**Texte cité**
Lettre ouverte suite à mon départ de Barclays à cause de la « pilule rouge » (le blog qui m’a ouvert les yeux depuis 2010…), par François Bouderlique

Billet invité.

Changeons-nous et le monde changera… Bonjour à tous,

Après une décennie passée chez Barclays et plus de 20 ans dans l’industrie bancaire, je souhaite partager mon expérience avec vous, ayant eu un parcours « atypique » au sein de notre Établissement, plus précisément au cours des 2 dernières années.

Tout d’abord, la crise de 2008 et ses implications dans nos métiers m’ont permis de comprendre en profondeur les mécanismes d’une industrie en fin de cycle (ou tout au moins, à l’aube de grands bouleversements). Je vous invite à consulter le site de Paul Jorion, anthropologue et économiste reconnu pour avoir été un des seuls à anticiper la crise des subprimes. Il est apolitique et son blog est financé par ses seuls lecteurs. Autre référence en DVD : « Inside job » Golden globe du meilleur film documentaire 2009, analysant les dessous de la crise financière de 2008.

Fort de cette compréhension, j’ai eu la prétention, quelque peu naïve, de vouloir expliquer à qui voulait l’entendre les rouages d’un système financier qui nous poussait tous (et nous pousse toujours !) au bord de la falaise. Après 2 ans de bataille acharnée, cela m’a permis de comprendre que la seule chose que je pouvais réellement changer c’était… moi-même et une certaine conception (erronée je l’avoue) de l’importance de ma propre personne au sein de notre bel Etablissement.

« Incarnez le changement que vous souhaitez pour ce Monde » disait Gandhi !

**Extrait de source**
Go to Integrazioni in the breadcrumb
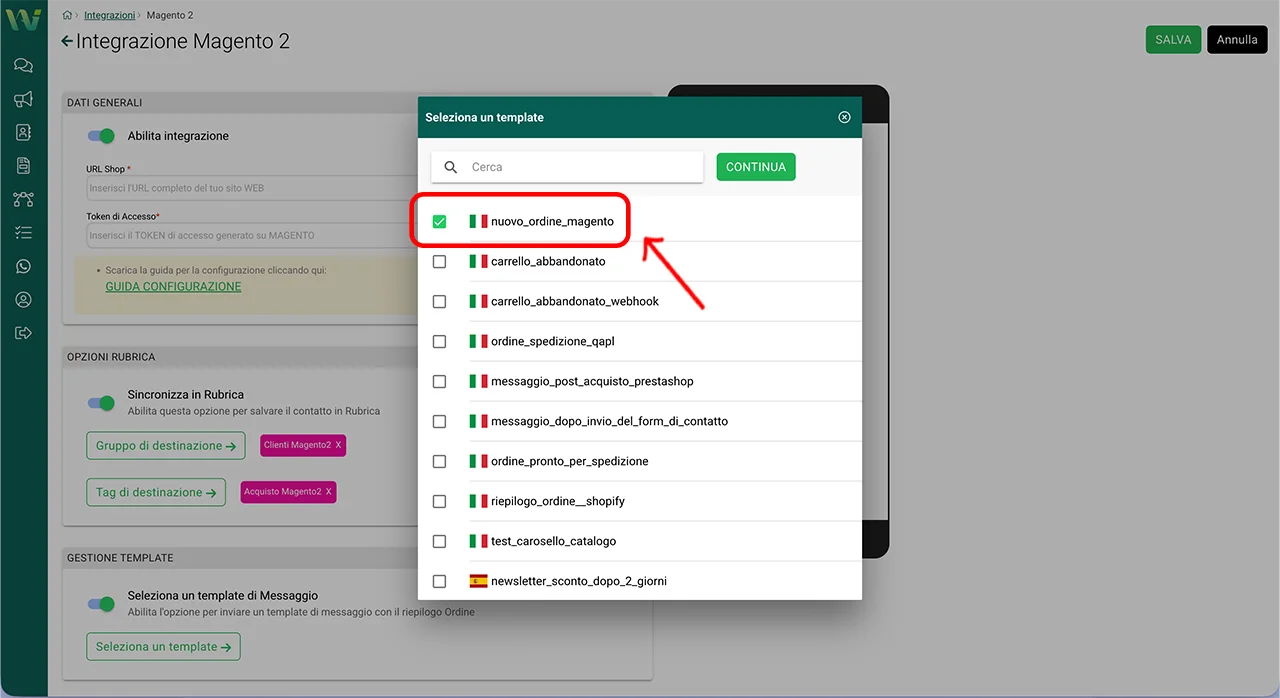The width and height of the screenshot is (1280, 698). (x=109, y=16)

**Vos consignes**
Indiquez combien d'années François Bouderlique dit avoir passées dans l'industrie bancaire, d'après sa lettre ouverte sur son départ de Barclays.

**En réponse**
Plus de 20 ans.